This musical about the early days of Hollywood opened on Broadway in 1974 and closed in less than two months, despite seemingly sure-fire credentials - music by Jerry Herman (of Mame and Hello Dolly), book by Michael Stewart (of Bye Bye Birdie and Hello Dolly), and stars Robert Preston and Bernadette Peters.

Over the years since then, the unacceptability of the very idea that Jerry Herman could have a flop, along with the fact that there are some lovely songs in the score, has led to several revivals in America and Britain, none of them successful. And yet, as this current production from the Watermill Theatre shows, they keep trying.

But there is a reason why shows fail. You may not be able to put your finger on one specific item and say 'Change that and it will work.' But something at the core of the show just doesn't gel in a way that creates theatre magic, and no amount of tinkering around the edges and no amount of trying again is likely to change that.

And so it is with this new production, which just never comes alive – in spite of the lovely songs, in spite of a revised book, in spite of an inventive director, in spite of two attractive stars.

The plot is a thoroughly fictionalised version of the relationship between silent film comedy director Mack Sennett and one of his biggest stars, Mabel Normand - repressed, workaholic older man and bubbly, lovestruck girl - here played by David Soul and Janie Dee.

The score is pure Jerry Herman, which is to say lovely, unpretentious pop. Listen hard, and you'll catch the occasional echo from Hello Dolly or Mame, and also some indication that he was aware of what was going on around him on Broadway, with brief touches of Sondheim or Kander and Ebb.

The best song, I Won't Send Roses (Mack's admission that he's not romantic despite his real feelings), has become a standard, and the torch song Time Heals Everything and the big Dolly/Mame number When Mabel Comes In The Room are also first-rank Herman.

But, Andrew Lloyd Webber notwithstanding, three songs do not make a show, and most of what comes in between, mainly the plot stuff, is so mechanical and by-the-numbers that neither the two central characters nor their world become real enough to make us care.

Think Jerry Herman shows and you think big production numbers, with choreography by Gower Champion (as the original production had).

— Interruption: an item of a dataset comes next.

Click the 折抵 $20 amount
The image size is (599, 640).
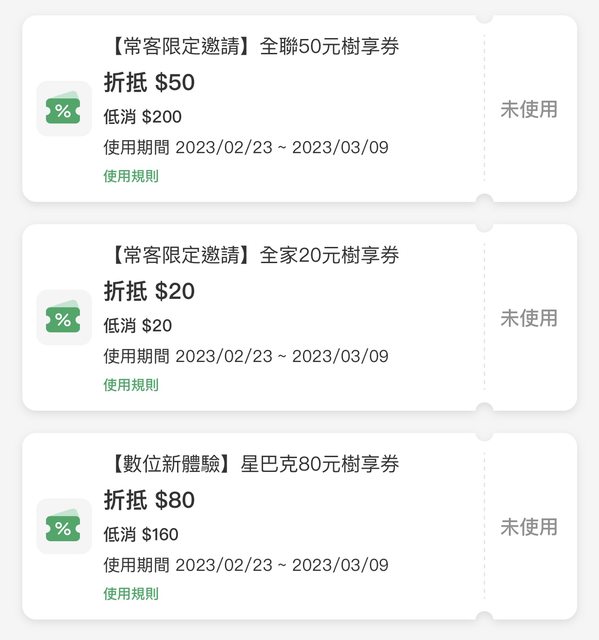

Director John Doyle's signature Watermill Theatre style is stripped down to a small stage and small cast, with the performers all (in this case except David Soul) doubling as orchestra, playing their instruments onstage when not (and sometimes while) acting.

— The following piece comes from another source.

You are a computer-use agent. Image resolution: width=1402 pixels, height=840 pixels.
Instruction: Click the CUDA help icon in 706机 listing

It is a style that sometimes works brilliantly, as in Doyle's recentre-imagining of Sondheim's Sweeney Todd. But here it takes away the expansive joy that is part of Jerry Herman's vision - a song like Hundreds of Girls, Mack's salute to his famous bathing beauties, but without any actual girls, or When Mabel Comes In The Room not allowed to be the Dolly-style show-stopper it desperately wants to be - and merely exposes the thinness of the story and characterisations.

David Soul has a strong stage presence, and his speaking voice has gravelled to sound exactly like Robert Preston. But his singing range is about three notes and his projection so weak that he is repeatedly drowned out even with a microphone. If this is the first time you ever hear I Won't Send Roses, you can have no idea how good a song it is.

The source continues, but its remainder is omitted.